(Plus 5 take-aways for you to weave ‘new fitness’ into your practice.)
by Elizabeth Andes-Bell
The Evolution of Fitness
Like the rest of the world, fitness is changing. So are our reasons for wanting to be fit. For this article, I spoke with three leaders in the field, Wendy LeBlanc Arbuckle (WLBA), Chris Morita Clancy (CMC) and Christine Wushke (CW), about how much our growing understanding of fascia and biotensegrity is seeding innovative ways to meet our changing needs to be fit for a changing world.
Turns out it’s not so much about what we do but how we do it, in other words the dharma of our doing.
“Fitness is not about form. It is the unleashing of creative intelligence.” Wendy LeBlanc Arbuckle
Before we look at what’s changing, let’s begin with a vision of where we’d like to see fitness go. What abilities can a future fitness help us acquire?
How can a new type of fitness help us meet and create life in an unpredictable and uncertain world?
What about growing our capacities for adaptability, resilience and longevity?
Throughout Wendy LeBlanc Arbuckle’s career in the Pilates world, her approach has been about how to tap into one’s potency and unleash a creative wave of expression. With practical adaptations and precise cueing, she mentors teachers to feel support from the energy in the fascia and how that, in turn, supports the muscle to move us with less effort and more efficiency. Look for more of Wendy’s wisdom in her forthcoming book, Beyond Core: Your Inner Teacher’s Guide Through Whole Body Awareness, from Handspring Publishing.
While staying within the scope of practice, can fitness also help us heal or resolve physical and emotional trauma enough so that we can move forward?
Christine Wushke has long been fascinated with the psychological and emotional aspects of the continuity of our fascia.
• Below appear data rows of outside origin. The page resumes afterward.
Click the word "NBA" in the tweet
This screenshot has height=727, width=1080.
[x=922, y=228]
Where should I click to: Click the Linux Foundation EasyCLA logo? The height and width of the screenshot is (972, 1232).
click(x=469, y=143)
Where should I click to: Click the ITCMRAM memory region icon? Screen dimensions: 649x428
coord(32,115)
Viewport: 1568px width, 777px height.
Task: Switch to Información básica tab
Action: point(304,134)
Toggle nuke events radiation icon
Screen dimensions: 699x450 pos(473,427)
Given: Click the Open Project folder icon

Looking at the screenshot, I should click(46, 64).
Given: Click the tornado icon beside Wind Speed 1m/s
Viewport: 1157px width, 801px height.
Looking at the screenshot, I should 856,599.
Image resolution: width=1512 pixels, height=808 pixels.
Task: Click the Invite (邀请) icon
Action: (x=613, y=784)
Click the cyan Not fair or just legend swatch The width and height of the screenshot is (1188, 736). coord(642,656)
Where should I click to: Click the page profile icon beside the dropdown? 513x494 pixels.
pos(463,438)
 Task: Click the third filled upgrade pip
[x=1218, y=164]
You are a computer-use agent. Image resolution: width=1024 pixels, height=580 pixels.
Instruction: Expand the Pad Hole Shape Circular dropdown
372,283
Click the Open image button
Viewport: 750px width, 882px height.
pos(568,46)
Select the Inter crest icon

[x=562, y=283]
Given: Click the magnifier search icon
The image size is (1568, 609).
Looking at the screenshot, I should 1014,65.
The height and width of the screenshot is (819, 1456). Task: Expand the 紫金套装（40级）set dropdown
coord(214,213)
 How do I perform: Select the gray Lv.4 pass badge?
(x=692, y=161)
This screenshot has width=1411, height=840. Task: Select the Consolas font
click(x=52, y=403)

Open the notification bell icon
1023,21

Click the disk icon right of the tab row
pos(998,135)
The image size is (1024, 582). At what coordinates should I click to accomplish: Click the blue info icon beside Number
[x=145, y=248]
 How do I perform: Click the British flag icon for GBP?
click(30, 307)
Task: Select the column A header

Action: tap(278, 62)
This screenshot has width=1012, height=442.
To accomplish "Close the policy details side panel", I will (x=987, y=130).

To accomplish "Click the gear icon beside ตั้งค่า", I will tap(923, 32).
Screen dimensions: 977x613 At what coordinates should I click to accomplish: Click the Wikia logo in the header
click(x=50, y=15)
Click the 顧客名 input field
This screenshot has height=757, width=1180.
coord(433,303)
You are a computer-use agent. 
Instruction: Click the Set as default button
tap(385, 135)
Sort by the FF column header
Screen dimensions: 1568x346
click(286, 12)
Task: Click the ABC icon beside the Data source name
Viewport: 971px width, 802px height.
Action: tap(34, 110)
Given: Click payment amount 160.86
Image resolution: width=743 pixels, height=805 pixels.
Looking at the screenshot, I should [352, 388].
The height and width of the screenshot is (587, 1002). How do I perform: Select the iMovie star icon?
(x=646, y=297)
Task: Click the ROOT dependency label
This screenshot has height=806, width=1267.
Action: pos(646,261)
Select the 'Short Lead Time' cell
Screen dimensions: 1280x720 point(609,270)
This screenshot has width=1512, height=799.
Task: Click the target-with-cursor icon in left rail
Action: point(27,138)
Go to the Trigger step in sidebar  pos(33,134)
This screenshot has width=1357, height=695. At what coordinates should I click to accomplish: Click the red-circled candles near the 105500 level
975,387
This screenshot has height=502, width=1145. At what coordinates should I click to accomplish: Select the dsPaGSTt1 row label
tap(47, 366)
Christine brings Hakomi, myofascial work and a wealth of collaborative wisdom into her yoga teacher training programs. She explores balancing the polarities of our emotional and physical bodies while noticing how this arises differently in us. You can find her website here.
How are movement professionals helping fitness evolve so that we all can evolve too?
Chris Clancy mentors movement teachers from many modalities with courses on her e-learning site on how to apply biotensegrity to our teaching so that students can heal and train for longevity. She also hosts a book club and has created a lively learning community.
This new vision of fitness is not about our skill at having good form or moving through a sequence of ideal forms, nor is it about reforming your body to conform to an ‘ideal’ form. If we take the machines, mirrors, air pods and TVs out of fitness spaces, we are left with ourselves. We are left with the opportunity to explore how we move, not as an isolated muscle but as a whole-body sensing, feeling and experiencing of our self as a process in relationship to space and time, with our inner and outer spaces and as a dialogue between self, other and environment. This new fitness is sensory-based not performance-based, and also enhances longevity in performance-based activities (dancers and athletes take note.) Our bodies are viewed as processes not objects, with each stage of life valued as an unfolding of self.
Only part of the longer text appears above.